Structural stability of neoangiogenic intramyocardial microvessels supports functional recovery in chronic ischemic myocardium

We hypothesize that combining angiopoietin-1 (ANG-1) or ANG-2 with vascular endothelial growth factor (VEGF) improves myocardial perfusion and contractile function by modulating vascular adaptation of neoangiogenic microvessels in a chronic ischemic swine model. Four weeks after occlusion of the left circumflex coronary artery (LCx), animals were injected with AdVEGF165 (n = 6), AdVEGF165+AdANG-1 (n = 6), AdVEGF165+AdANG-2 (n = 6) or control vector (n = 5) into the left ventricular posterolateral wall.

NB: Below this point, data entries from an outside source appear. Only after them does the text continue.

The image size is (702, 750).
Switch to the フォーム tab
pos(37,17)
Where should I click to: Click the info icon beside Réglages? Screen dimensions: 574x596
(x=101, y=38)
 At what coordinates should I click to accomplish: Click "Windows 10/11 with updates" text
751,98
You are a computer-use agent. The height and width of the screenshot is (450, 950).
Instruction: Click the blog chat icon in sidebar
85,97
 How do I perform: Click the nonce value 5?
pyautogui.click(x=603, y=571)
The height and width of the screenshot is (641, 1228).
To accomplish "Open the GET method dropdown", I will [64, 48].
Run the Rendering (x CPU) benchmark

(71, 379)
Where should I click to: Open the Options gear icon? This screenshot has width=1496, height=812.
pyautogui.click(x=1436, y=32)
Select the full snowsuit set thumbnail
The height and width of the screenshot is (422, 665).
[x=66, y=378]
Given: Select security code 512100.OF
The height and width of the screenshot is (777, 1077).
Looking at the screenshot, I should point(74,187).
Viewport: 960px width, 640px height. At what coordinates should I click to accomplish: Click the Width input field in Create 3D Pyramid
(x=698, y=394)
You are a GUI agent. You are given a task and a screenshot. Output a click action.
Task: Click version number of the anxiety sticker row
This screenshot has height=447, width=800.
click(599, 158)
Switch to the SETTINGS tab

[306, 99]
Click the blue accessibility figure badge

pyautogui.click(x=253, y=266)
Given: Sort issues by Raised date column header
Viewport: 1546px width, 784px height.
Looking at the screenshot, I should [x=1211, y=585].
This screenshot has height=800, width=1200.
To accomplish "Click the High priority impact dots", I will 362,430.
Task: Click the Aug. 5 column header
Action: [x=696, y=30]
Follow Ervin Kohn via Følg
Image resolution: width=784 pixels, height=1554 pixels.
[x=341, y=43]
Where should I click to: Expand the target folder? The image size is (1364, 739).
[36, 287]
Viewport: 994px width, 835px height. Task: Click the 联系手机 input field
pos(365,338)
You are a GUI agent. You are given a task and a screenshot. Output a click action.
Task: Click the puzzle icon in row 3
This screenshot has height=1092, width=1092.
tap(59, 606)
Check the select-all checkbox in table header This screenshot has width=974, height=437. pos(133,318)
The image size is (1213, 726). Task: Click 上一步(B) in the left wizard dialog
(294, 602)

Regional perfusion by fluorescent microspheres and segmental myocardial tissue velocity by tissue Doppler imaging (TDI) were assessed at baseline, 4 weeks post occlusion and 4 weeks post therapy. Despite similar vascular growth following VEGF+ANG-1 and VEGF+ANG-2 treatments, transmural myocardial contractility improved only when VEGF was paired with ANG-1. In contrast, regional systolic function deteriorated uniformly across subepicardial, mid-myocardial and subendocardial segments in VEGF and VEGF+ANG-2 treated groups. Contractile improvement was associated with enhanced vascular stability through augmented arteriole formation, tight structural integration between VE-cadherin and β-catenin at endothelial junctions and improved cross-talk between endothelium and myocardium. Structural stability of developing intramyocardial microvessels contributes to systolic function during ischemic neovascularization. Coordinated regulation of angiogenic revascularization that supports vascular stability is a key aspect in improving therapeutic outcomes in ischemic myocardium.